Luckily, I did some more research and found the Actiontec Ethernet to Coax adapters on Amazon. These devices work great. I can get a full 50 Mbps download speed (same as a direct connection to my router), and I never lose my Internet connection. Perhaps the Linksys powerline adapters are as good as it gets for powerline technology, but the Ethernet to Coax adapter is just a better solution (much faster speeds and more reliable connection). I have returned all of the powerline adapters to Amazon and am now very happy with the Actiontec adapters.
on July 29, 2013
This adapter set is currently the only HomePlugAV2 standard product currently out (all the others are HomePlugAV, the older standard). In addition to being HomePlugAV2, what's nice about this product is that the two adapters automatically connect when plugged in. With the older ones you had to manually pair them.
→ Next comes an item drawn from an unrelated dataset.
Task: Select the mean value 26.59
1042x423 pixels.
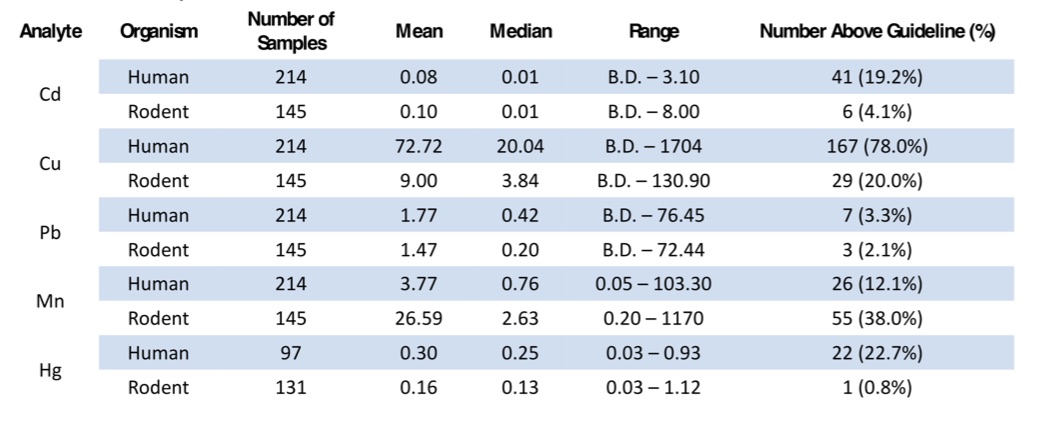Action: (x=419, y=319)
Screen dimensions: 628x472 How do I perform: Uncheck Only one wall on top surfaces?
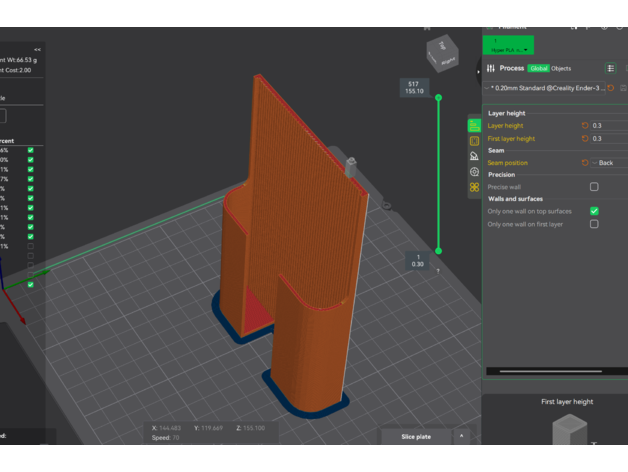(x=594, y=212)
Also noteworthy is that the powerline utility for these adapters actually works unlike the other two I've tried (Linksys 200 Mbps and TP-Link 500 Gbps) that would never actually detect the adapter. Another thing I noticed with these adapters is that the plug is grounded. I've never seen that on any other HomePlug device. Also rest assured, the Ethernet interface on these adapters is 1000BASE-T, unlike some of them (i.e. Actiontec 500 Gbps) that pass themselves off as Gigabit yet only have a 100BASE-T Ethernet interface. Finally I've noticed that the speed indicator light on these adapters has consistently been green, whereas the older ones would always fluctuate between green and orange, so these seem to make a better connection than the older HomePlugAV. At $120 a pop these are definitely a little more pricey than the older models but if you want the best that Powerline Networking has to offer these seem to be it. (Note: These can be purchased cheaper for $119.99 plus shipping directly from the Linksys Store)
on January 30, 2013
I am an engineer, eternally skeptical, show me the data kind of person. I read all the reviews on this item and quite frankly I was VERY skeptical it would work for my application...I was preparing myself for a direct bury CAT6. I have a large detached garage about 350 ft from where my DSL router is located in my house. I really wanted WiFi there, I had tried a couple of Wifi Extenders at the closest location possible within the house and well...zero bars of coverage in my new garage/workshop. I got this device last night, followed the simple instructions, changed the security from disable to WAP2 with the little utility they give you from my laptop connected to the Wifi portion of the device, hooked up the inside unit with a Cat5 cable, plugged it in the wall. Walked outside and up to my garage plugged it in the wall and, WOW!!!, it synced in like 10 seconds. I am not very often amazed, not very often at all, I was even preparing in my mind on how I was going to return the device. This device is going thru the wiring in my house, to the breaker panel, thru the main power out to the electric meter, back to the main power at that point back out to my new garage thru another breaker panel and to the wall outlet just below that panel. I now have 5 full bars of Wifi in my garage. Great device!, all I can say. I want to caveat what I'm saying here though. My house is relatively new, all the wiring is up to code, grounds done properly, etc, etc. I really just can't believe this works, but, it does and works well. I live in the boonies, and the best internet I can get is a download speed of about 1.5-2 Mbs, I get the same speed at the router as I do on Wifi at the remote point in the garage...I watched a whole streaming movie just to see if it would loose sync, I logged into my Slingbox and streamed a movie from my Dishnetwork dish. Last thing, I don't work for Linksys, I know it sounds like I'm trying to sell something here, I guess I'm just a bit overwhelmed that something actually does what it says it will.